Why we didn't test performance

Our intrusion-protection system review methodology was open for comment for four months before testing began. We openly solicited vendor input regarding what to test and how to test it. Three vendors pushed hard to include performance testing.

The problem was, all three vendors suggested very different methodologies. The basic metrics - throughput and latency - were the same. And we agreed with these points because if IPS vendors want network professionals to put these devices in-line in production networks, the devices have to act as fast and as reliable as the switches and routers they replace.

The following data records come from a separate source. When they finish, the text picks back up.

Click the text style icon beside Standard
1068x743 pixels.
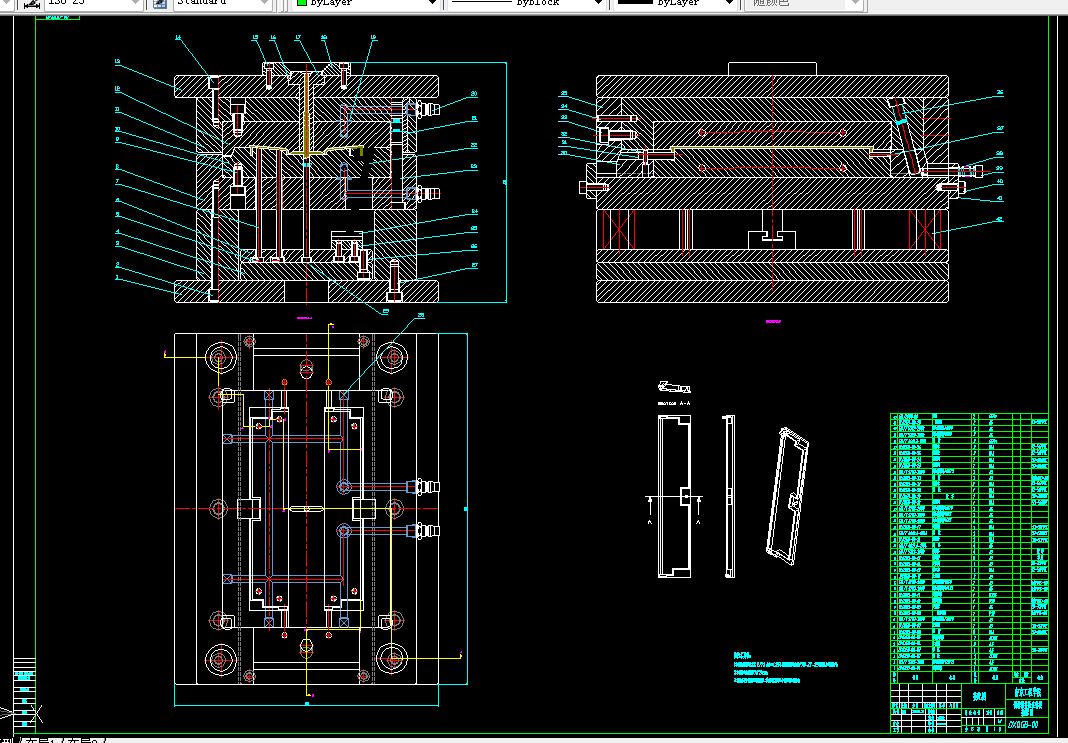pyautogui.click(x=160, y=3)
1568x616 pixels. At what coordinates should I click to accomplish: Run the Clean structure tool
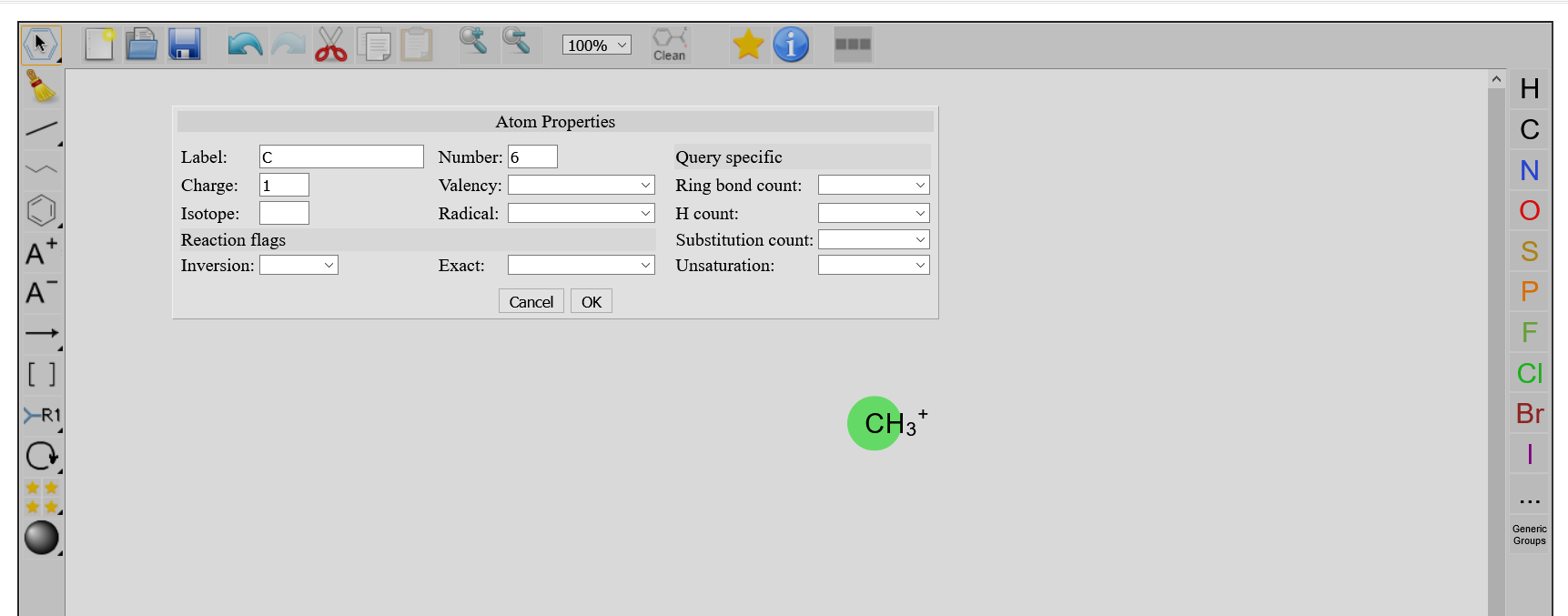pos(669,44)
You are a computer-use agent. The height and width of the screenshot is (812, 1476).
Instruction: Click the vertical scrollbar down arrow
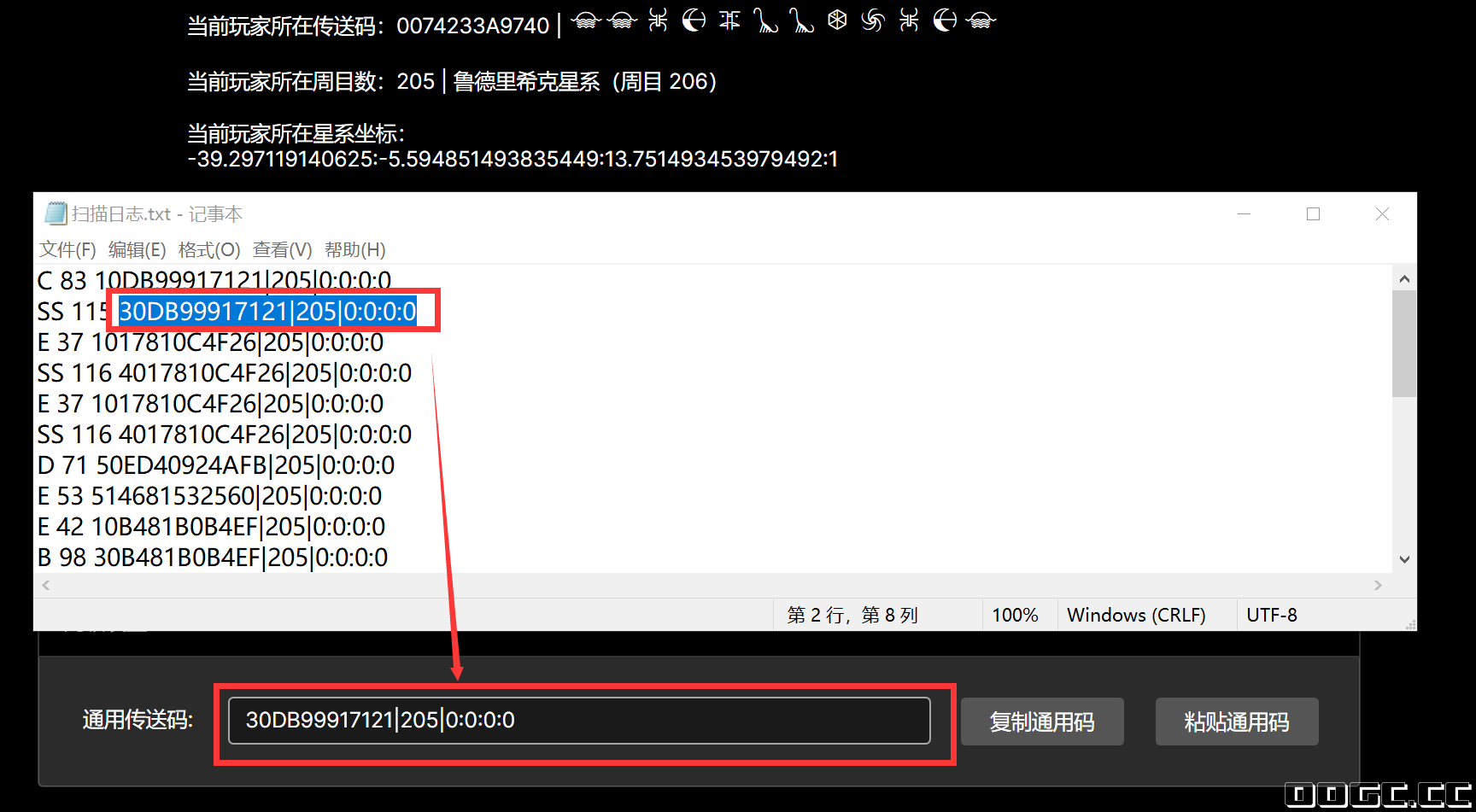(x=1404, y=559)
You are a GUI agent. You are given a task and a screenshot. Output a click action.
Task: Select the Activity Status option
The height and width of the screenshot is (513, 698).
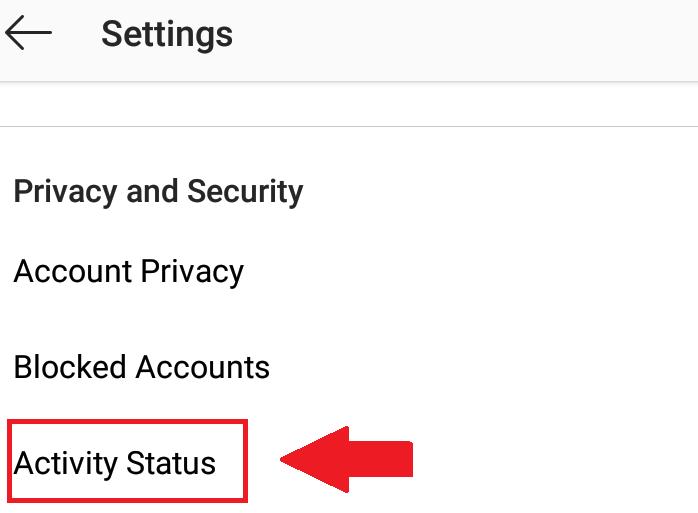click(115, 464)
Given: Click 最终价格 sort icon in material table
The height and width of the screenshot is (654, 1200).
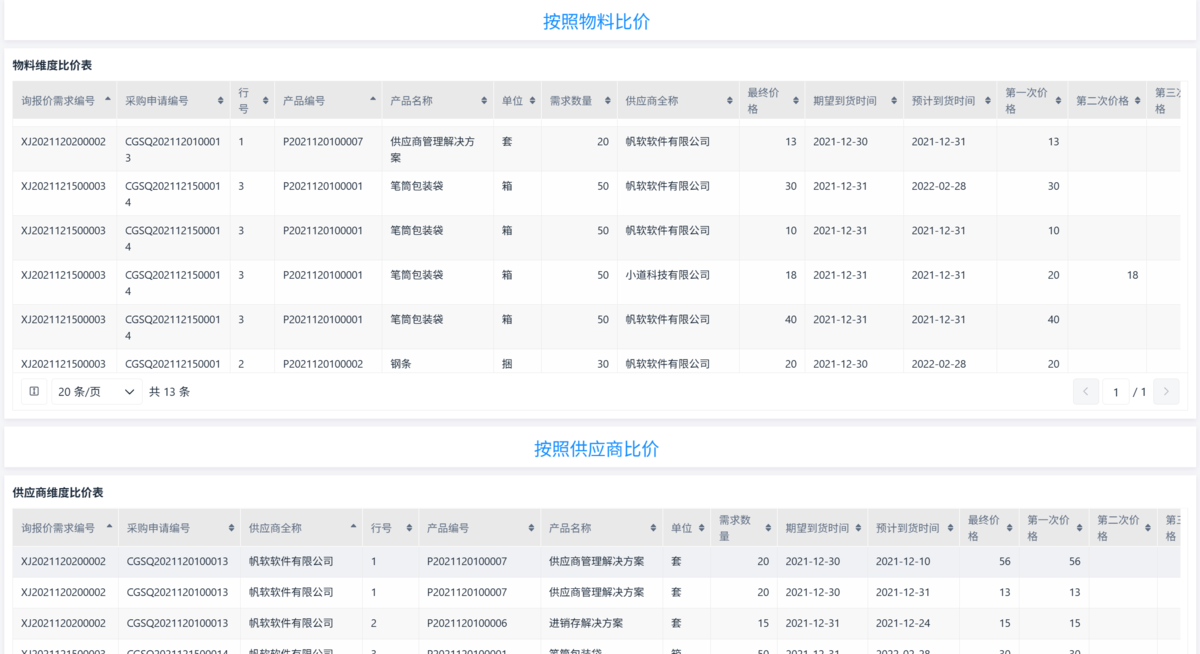Looking at the screenshot, I should pos(795,101).
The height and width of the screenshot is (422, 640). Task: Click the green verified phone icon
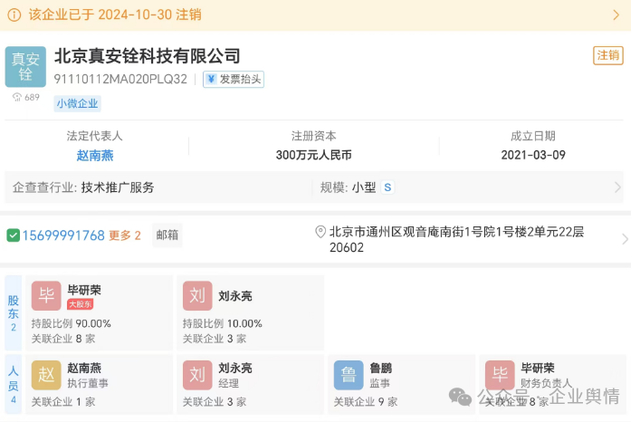13,235
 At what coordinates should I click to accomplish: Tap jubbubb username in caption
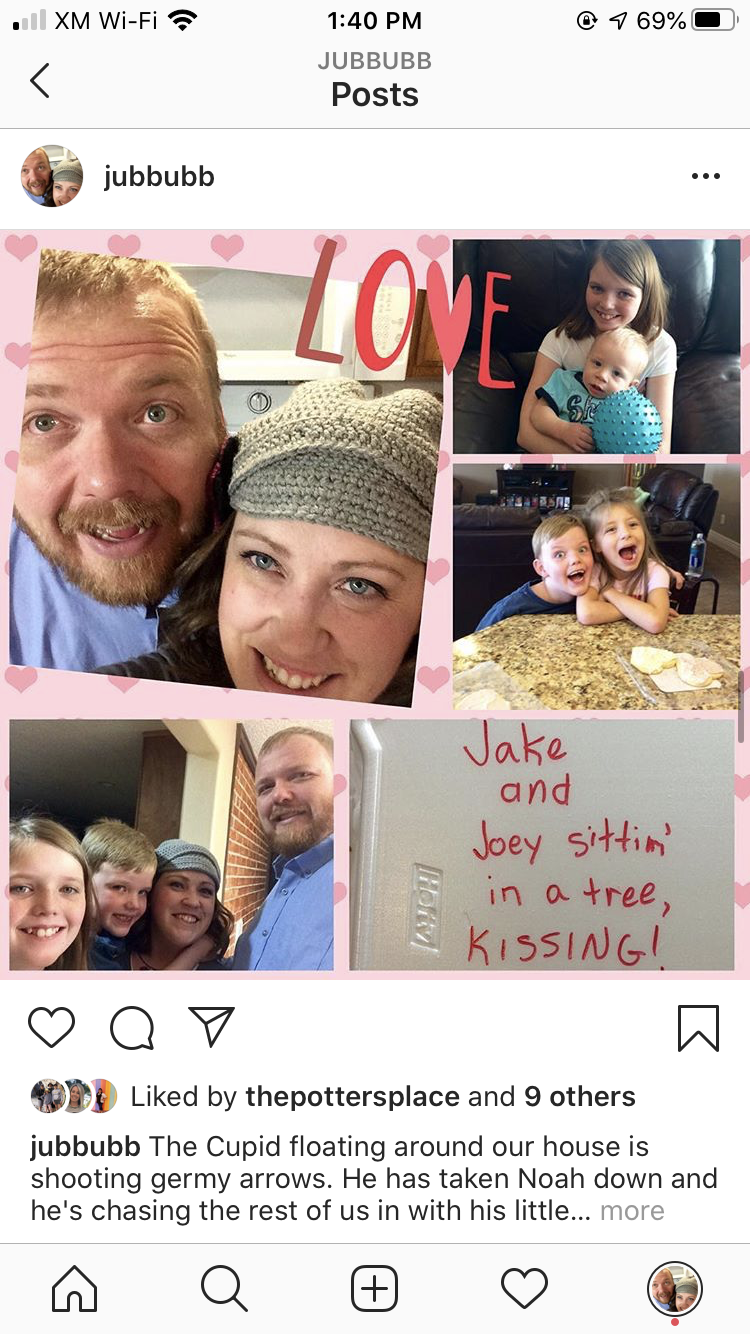coord(86,1147)
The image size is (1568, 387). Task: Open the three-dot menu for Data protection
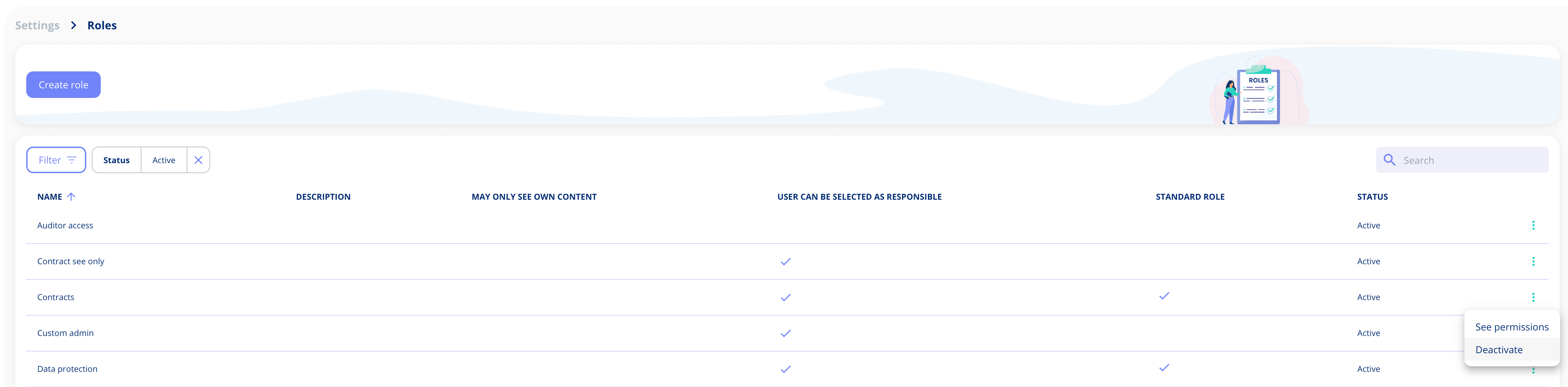click(x=1533, y=369)
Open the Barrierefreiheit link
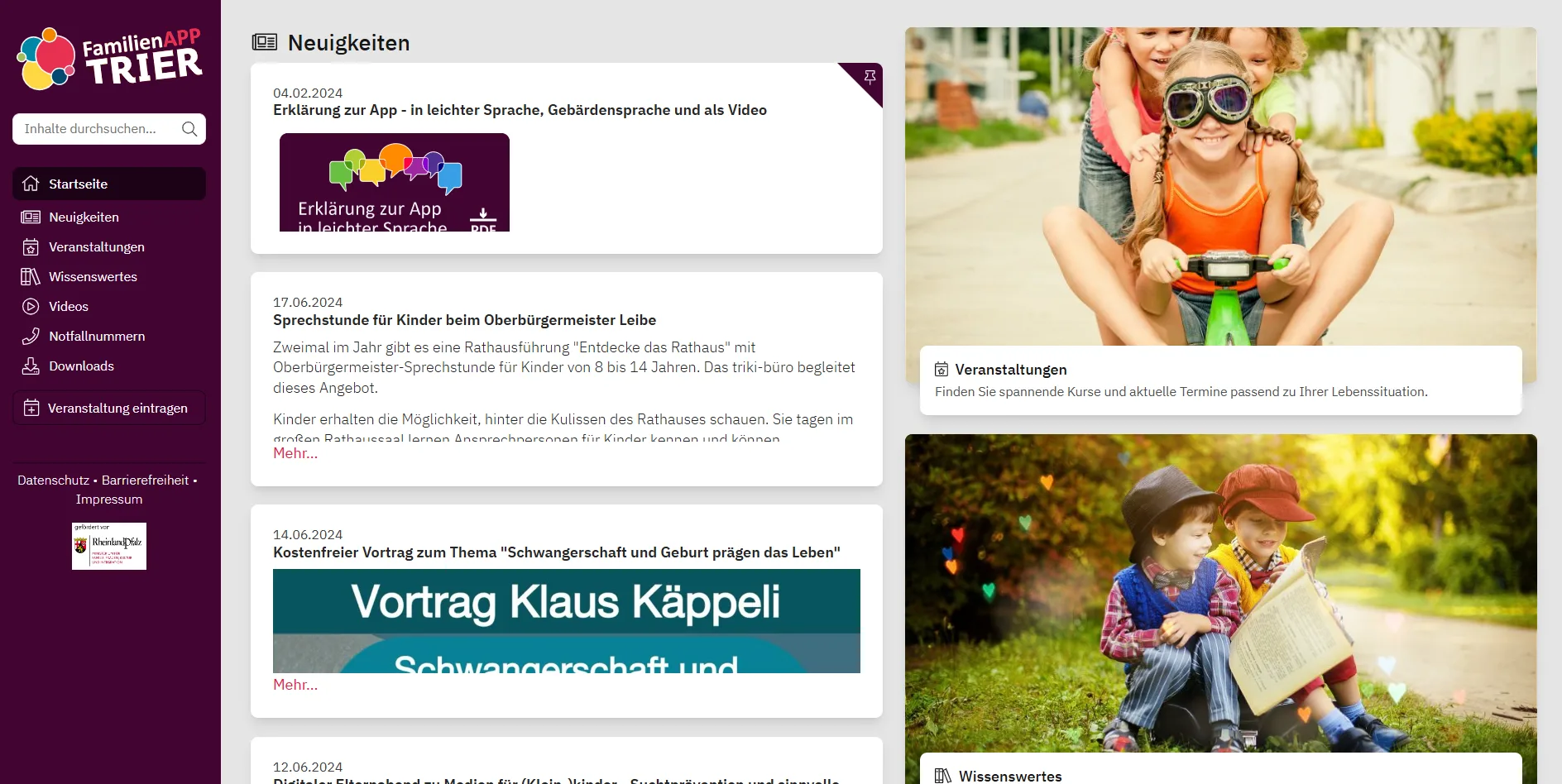1562x784 pixels. click(145, 480)
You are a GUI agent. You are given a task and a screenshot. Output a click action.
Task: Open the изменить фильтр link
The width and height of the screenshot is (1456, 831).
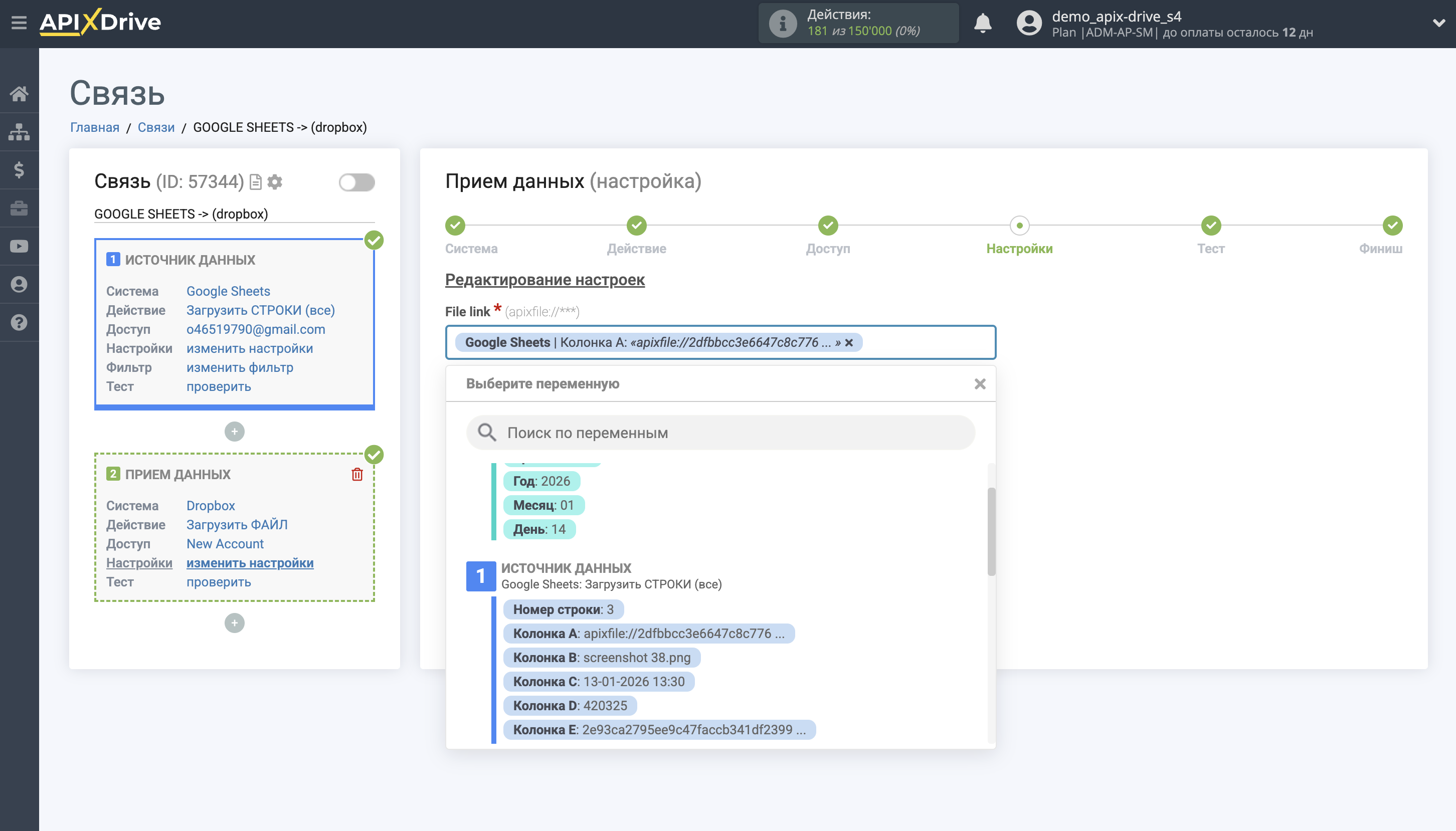240,367
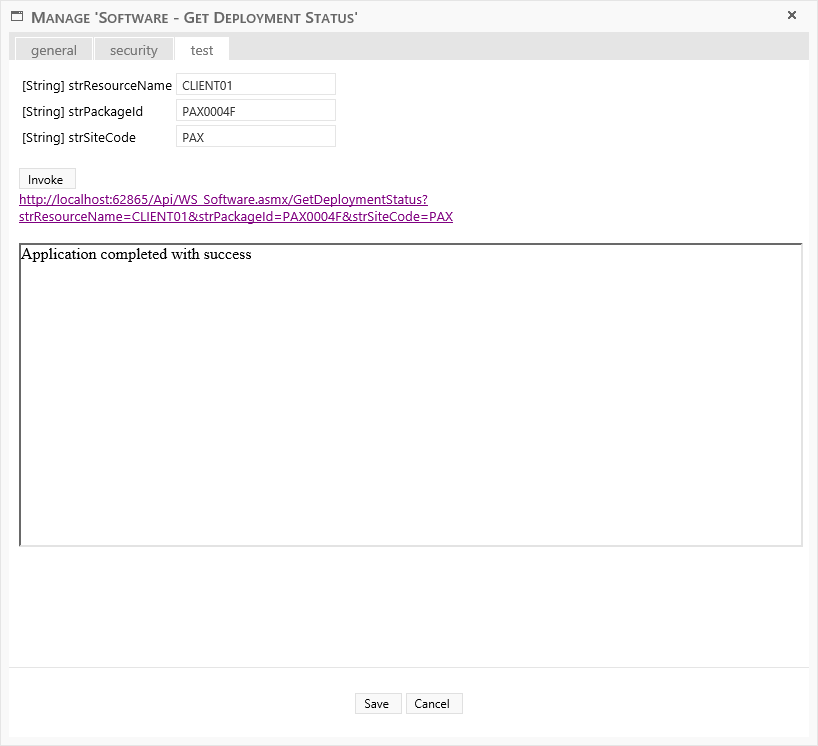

But there was no agreement beyond that because IPSs differ in some of their most basic characteristics. Some appear on the network as hubs, others look like switches, and some operate as routers. Performance tests for Layer 2 switches and hubs are very different from those for Layer 3 routers.

Let's suppose for the moment that we tested IPSs the way we test Layer 2 or Layer 3 devices. It is possible to get valid numbers on throughput, latency, jitter and the like. The problem with such measurements is that they'd tell us absolutely nothing about the way these systems behave as IPSs. Performance tests don't measure security. They might not even measure performance in a meaningful way. After all, system behavior might differ radically when we configure IPSs for Layer 7 inspection rather than for Layer 2/3 forwarding.

Additionally, different vendors' IPS devices go into different places in the network. A few are meant to sit at the absolute outside edge, right next to an Internet-connected firewall. Others are more generic, engineered to go closer to the core or right in front of some set of protected hosts or subnets.

It's not rational to compare a device designed to support a DS3 Internet circuit with one engineered to replace a core 100M bit/sec or even 1G bit/sec switch.

The biggest roadblock to comparable, repeatable performance statistics was that no two vendors agree on the definition of IPS. The most basic test would be to simply push traffic through these devices and see how they behaved. That might have been repeatable, but it wouldn't have been useful. We don't care how these devices behave when they're simply passing traffic; we care about how they behave in the presence of attacks.

And that brings up two more difficult performance questions: What traffic should be passed? And what attacks should be blocked? As attacks begin to build up through an IPS, you can expect different kinds of behavior. The IPS might choose to drop packets randomly to protect the systems or networks behind it. Or it might delay packets, hoping to deter a SYN flood. Because putting attacks onto an IPS is going to cause it to vary its characteristics, the question again arises: What exactly would we be measuring?

If we expect the IPS to differentiate between good and bad traffic, we'd have to first define what good and bad are. Different products by design define those parameters differently, depending on what kind of attack they're seeing.